Divorce may be linked to a higher risk of overweight and obesity among children affected by the marital split, suggests research published in the online journal BMJ Open.
Boys may be especially prone to excess weight gain, the findings indicate.
The researchers base their findings on a nationally representative sample of more than 3000 pupils attending 127 schools across Norway. All the children were part of the national 2010 Norwegian Child Growth Study.
School nurses measured the height, weight, and waist circumference of the children whose average age was 8, to gauge general overweight, as defined by the International Obesity Task Force (IOTF), and (abdominal) obesity, as defined by a waist to height ratio of 0.5 or more.
The results were stratified by gender and parents' marital status - married, never married, to include co-habiting, single and separated, and divorced - taking account of influential factors, such as the mother's educational attainment, ethnic origin and area of residence.

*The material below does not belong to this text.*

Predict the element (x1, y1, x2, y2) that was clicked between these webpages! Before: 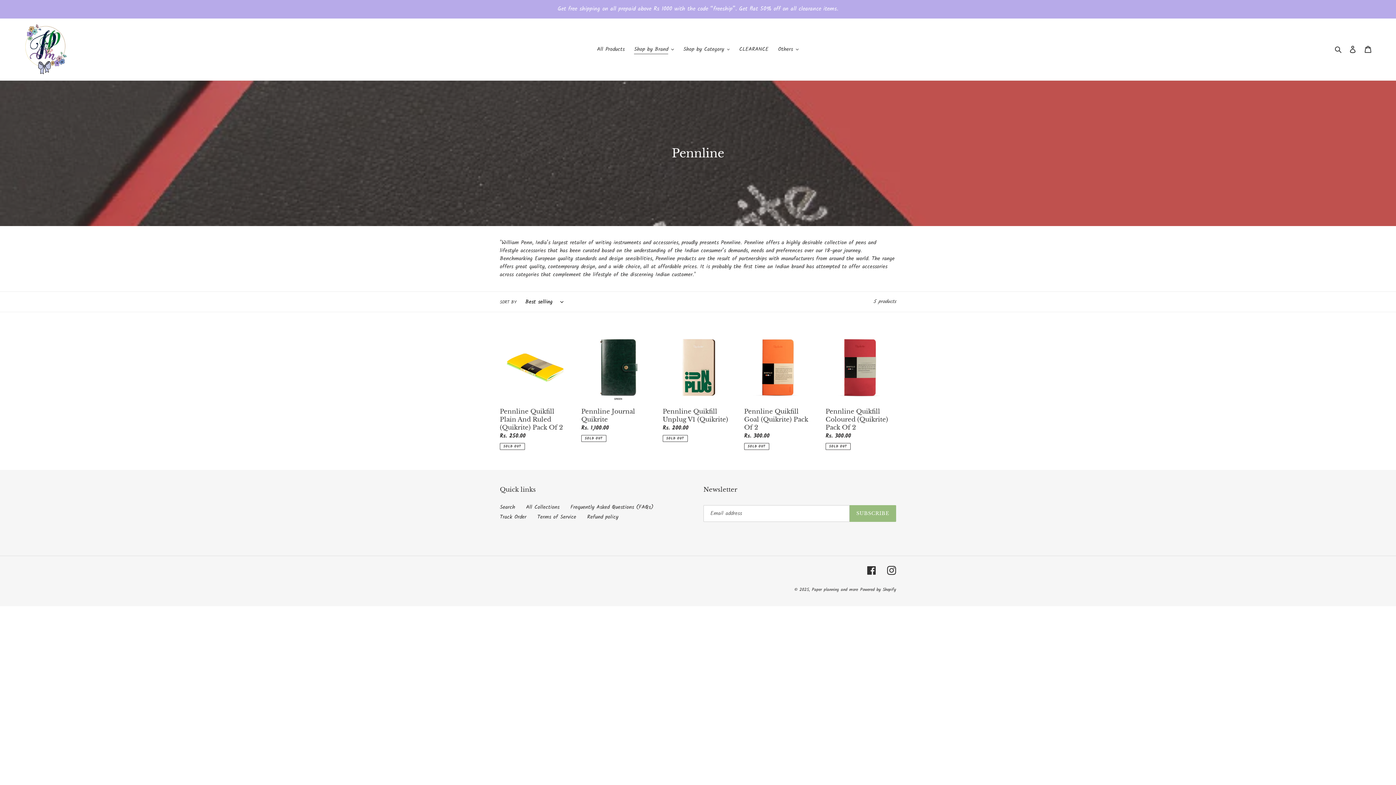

Around one in five (19%) of the children was overweight or obese according to the IOTF definition, while just under one in 10 (8.9%) was (abdominally) obese.
Overall, significantly more of the 1537 girls were overweight or obese than the 1629 boys, but there were no differences in the prevalence of (abdominal) obesity.
More of the children whose parents were categorised as divorced were overweight or obese than those whose parents remained married.
They were 54% more likely to be overweight/obese and 89% more likely to be (abdominally) obese. Children whose parents had never married had a similar prevalence of overweight and obesity to those with married parents.
The findings held true even after taking account of other possible explanatory factors.
But these differences were generally larger for boys whose parents were divorced. They were 63% more likely to be generally overweight/obese than boys whose parents were married. And they were 104% more likely to be abdominally obese.
The absolute differences were 9.9 and 7.4 percentage points, respectively.
The same pattern was seen among girls, but the associations were less marked and, unlike the boys, not statistically significant.
The authors caution that the design of their study does not provide a basis for establishing cause and effect. Furthermore, they were unable to glean how long parents had been divorced, nor were they able to include lifestyle factors such as the children's normal diet and exercise regime.
But the associations they found are consistent with findings from other studies they say.
Possible explanations for the link could include less time spent on domestic tasks such as cooking; an over-reliance on unhealthier convenience foods and ready meals; and lower household income.
The emotional fall-out of a divorce and resulting stress generated by disruptions in the parent-child relationship, ongoing conflict between the exes, moving home and the need to create new social networks, might also explain the findings, the authors suggest. And boys might just be more vulnerable, they say.